A comprehensive report which highlights important changes needed for the social care sector has been published by legal firm Addleshaw Goddard, with input from a wide range of operators, owners, funders and investors.
The Social Care Conundrum pinpoints the challenges faced by service-users, providers and government.
Developing a truly patient-led approach at the centre of how the health and social care system is designed, is something that has been championed by industry leaders and political players for decades.
While this should remain intrinsic to the delivery of services, the report underlines how achieving this goal has proved challenging due to the complexity of funding decisions and the often conflicted positions of those involved in making such decisions at both national and regional levels.
The contributing voices to the report echoed that social care has been viewed as a lesser priority for government than frontline healthcare as social carers continue to go unrecognised as key workers, nursing staff are paid less in care homes than in hospitals and public spending on social care is allocated through local authorities, many of which are struggling financially.
The report concludes that this approach is a fundamental factor in the weaknesses of the social care sector and there is now broad recognition that this needs to be addressed as a priority.
Tom Speirs, partner and head of social care at Addleshaw Goddard, said: ‘Undeniably, the health and social care sector has come under momentous pressure as we continue to live through the Covid-19 pandemic; but there was a significant strain on the industry prior to this in terms of resources, funding opportunities and government policy implementation.
‘The pandemic has magnified how fragmented the market is across the UK and it has highlighted the critical change that needs to take place in order to provide high-quality, individualised care.

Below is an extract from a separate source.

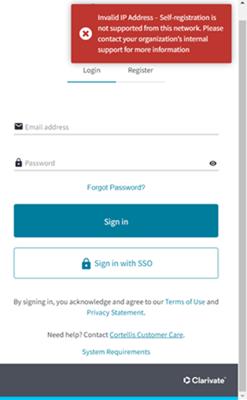Screen dimensions: 247x400
Task: Open the Forgot Password link
Action: [116, 188]
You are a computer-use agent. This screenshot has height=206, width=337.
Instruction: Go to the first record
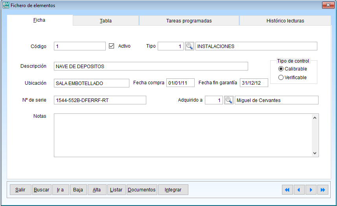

‘Now that a number of bespoke funds have been established over the last 12 months specifically to enhance the delivery of supported living, care homes, nurseries and retirement villages, we must use such resources to ensure that the sector is strengthened.’
The report also highlighted that investors are opting to fund new developments and refurbishments in locations offering higher local authority fees.
Tom Speirs said: ‘At Addleshaw Goddard, what we are starting to note is the increased appetite from aggregators and developers looking to add social care service providers to their portfolios.
‘There is a huge scope for development opportunities as the span of assets available in the sector provides a strong mix of medium to long-term stable income and while it is highly regulated, investors see this as an advantage.
‘Investors are attracted by the combination of capital value in property portfolio ownership alongside strong, long-term incomes supported by funding from both private and public sector streams.
‘Due to the way social care is funded by government, local authority fees vary significantly which means that investors are generally opting to fund new developments and refurbishments in locations offering higher local authority fees, as well as where there is a concentration of older, more affluent residents likely to self-fund privately.’